There’s a new feature in the Shared cM Tool. You can now view the potential relationships for a specific number of centimorgans (cM) shared in a tree format. Here are some notes on how this works.
The Shared cM Tool
A popular destination at DNA Painter, this tool allows you to enter the number of cMs of DNA that you share with a match. It will then display a filtered set of possible relationships based on Blaine Bettinger’s crowd-sourced project. For more information, please see my blog post on the March 2020 update, and Blaine’s blog post and full report from the same time.
What are the Odds? (WATO)
WATO, another tool at DNA Painter, lets you build a simple tree for your matches. It then uses probabilities to help you figure out where you’re mathematically most likely to fit into the tree based on the cMs you share with these matches.
A collaboration with Leah Larkin and Andrew Millard, WATO has helped lots of people to solve genealogical mysteries. For more information, read Leah’s blog following the release of v2 last year.
The new capability
You can now visualize your shared cM amount in a WATO tree with one click. The probabilities from WATO have been in the Shared cM tool since late 2017, but this new link provides an additional springboard for those who would like help visualizing connections.
Once you’ve entered your shared cM amount, you’ll see an additional link above the table of probabilities:
Clicking this link will do the following automatically:
- Create a new WATO tree in ‘scratchpad’ mode (that is, it will not be saved unless you explicitly click ‘Save’ and then ‘Save tree’)
- Add one match called ‘Person’ with the shared cMs you specified in the shared cM tool
- Generate a tree with hypotheses based on the probabilities for this number of cMs shared.
Narrowing down the results
In the first instance, this helps you visualize what these relationships mean.
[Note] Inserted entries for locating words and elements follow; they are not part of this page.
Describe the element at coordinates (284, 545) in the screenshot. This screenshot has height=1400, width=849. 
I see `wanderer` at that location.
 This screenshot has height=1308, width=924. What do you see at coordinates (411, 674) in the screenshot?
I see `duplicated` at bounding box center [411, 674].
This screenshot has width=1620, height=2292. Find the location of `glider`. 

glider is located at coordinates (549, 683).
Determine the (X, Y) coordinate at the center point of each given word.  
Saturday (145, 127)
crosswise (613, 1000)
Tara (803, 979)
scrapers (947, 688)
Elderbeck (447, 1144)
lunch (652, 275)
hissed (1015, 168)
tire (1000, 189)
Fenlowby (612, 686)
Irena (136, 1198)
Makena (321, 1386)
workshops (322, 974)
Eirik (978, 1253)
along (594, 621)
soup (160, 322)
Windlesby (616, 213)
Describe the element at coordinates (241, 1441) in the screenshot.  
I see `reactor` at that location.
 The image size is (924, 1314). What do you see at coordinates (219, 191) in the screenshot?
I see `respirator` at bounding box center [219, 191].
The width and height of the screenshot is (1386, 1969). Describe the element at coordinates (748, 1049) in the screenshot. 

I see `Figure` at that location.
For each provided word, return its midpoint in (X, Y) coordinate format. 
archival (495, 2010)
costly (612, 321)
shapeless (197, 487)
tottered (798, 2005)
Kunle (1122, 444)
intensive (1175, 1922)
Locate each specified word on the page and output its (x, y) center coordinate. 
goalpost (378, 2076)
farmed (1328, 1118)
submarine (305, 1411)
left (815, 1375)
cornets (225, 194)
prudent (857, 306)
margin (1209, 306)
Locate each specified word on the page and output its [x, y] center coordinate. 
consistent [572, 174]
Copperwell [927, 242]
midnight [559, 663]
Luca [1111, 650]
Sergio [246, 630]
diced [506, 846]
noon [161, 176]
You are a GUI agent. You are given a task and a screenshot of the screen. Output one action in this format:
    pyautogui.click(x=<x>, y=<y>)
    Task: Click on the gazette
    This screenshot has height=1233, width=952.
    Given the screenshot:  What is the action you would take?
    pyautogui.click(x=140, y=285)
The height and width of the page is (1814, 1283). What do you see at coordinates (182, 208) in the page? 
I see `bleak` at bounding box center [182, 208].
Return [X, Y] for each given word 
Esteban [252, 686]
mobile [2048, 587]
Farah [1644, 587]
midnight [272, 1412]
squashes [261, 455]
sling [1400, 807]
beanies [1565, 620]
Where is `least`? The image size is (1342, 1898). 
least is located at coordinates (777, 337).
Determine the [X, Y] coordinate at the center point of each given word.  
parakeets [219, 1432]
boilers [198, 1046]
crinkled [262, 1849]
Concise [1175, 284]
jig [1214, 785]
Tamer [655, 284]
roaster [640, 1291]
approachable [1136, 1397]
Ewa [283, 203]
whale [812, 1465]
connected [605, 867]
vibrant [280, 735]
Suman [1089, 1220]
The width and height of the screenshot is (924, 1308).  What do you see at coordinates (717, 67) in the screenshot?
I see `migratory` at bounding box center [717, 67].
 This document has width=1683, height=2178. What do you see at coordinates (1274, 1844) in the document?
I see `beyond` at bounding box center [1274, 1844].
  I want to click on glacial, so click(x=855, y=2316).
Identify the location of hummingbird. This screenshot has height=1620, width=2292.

But even for a match as significant as 684cM, there are many different possible relationships.
You will therefore want to reduce the number of possibilities by providing genealogical information:
- Add your birth year at the top of the page (in the Birth Year field under under ‘Target name’)
- Add the match’s birth year (or an estimate) by clicking on the match and clicking ‘Add/edit details’, entering a year and then clicking ‘Close’
Once you’ve done this, WATO will be able to rule out some hypotheses based on age.
If you click ‘Regenerate Hypotheses,’ WATO will remove hypotheses that have been ruled out.
At this point, you can start to rule out ‘extreme genealogy outlier’ hypotheses. For example, the following is biologically possible:
- “Person” born in 1920 had a child born in 1934 at the age of 14
- …who had a child born in 1947 a the age of 13
- …who had a child born in 1960 at the age of 13
- …who was then your mother or father at the age of 14 when you were born in 1974
- …who had a child born in 1960 at the age of 13
- …who had a child born in 1947 a the age of 13
But it’s extremely unlikely! You can remove any node in the tree (and its children) by hovering and clicking ‘Delete’.
Please also bear in mind the following very important points:
- For lower cM numbers, the range of possible relationships is huge, and the actual relationship could date back far beyond the generated tree (and indeed the genealogical timeframe).
- If the tree doesn’t seem to make sense, remember that the probabilities can’t take into account multiple relationships or endogamy.
A note on probabilities
There are two versions of WATO:
- Version 1 with probabilities derived from Ancestry’s White Paper on Matching from 2016.
- These are also used in the shared cM tool
- Version 2 with beta probabilities
- There’s a beta version of the shared cM tool that uses these probabilities
These probabilities occasionally differ significantly. Which is better? I can’t say. The version 1 probabilities are documented in Ancestry’s White Paper on Matching from 2016, while the newer probabilities were derived from those being used on Ancestry’s site in 2020 after they introduced this feature. For more information, please see Leah Larkin’s blog post.
Overall, I find the original probabilities more useful, mainly because the newer ones seem to discount the possibility that a small match (say 20-30cM) is actually a very remote relationship. For example:
- A 20cM match is given only a 4% probability of being more distant than a 5th cousin
- Based on personal experience, my feeling is that this probability is actually much higher.
You can use ‘view these relationships in a tree’ from both versions of the shared cM tool. Doing so will not surprisingly generate slightly different trees.
I hope you find this experimental feature useful. If you have any feedback or suggestions, I’d love to hear from you!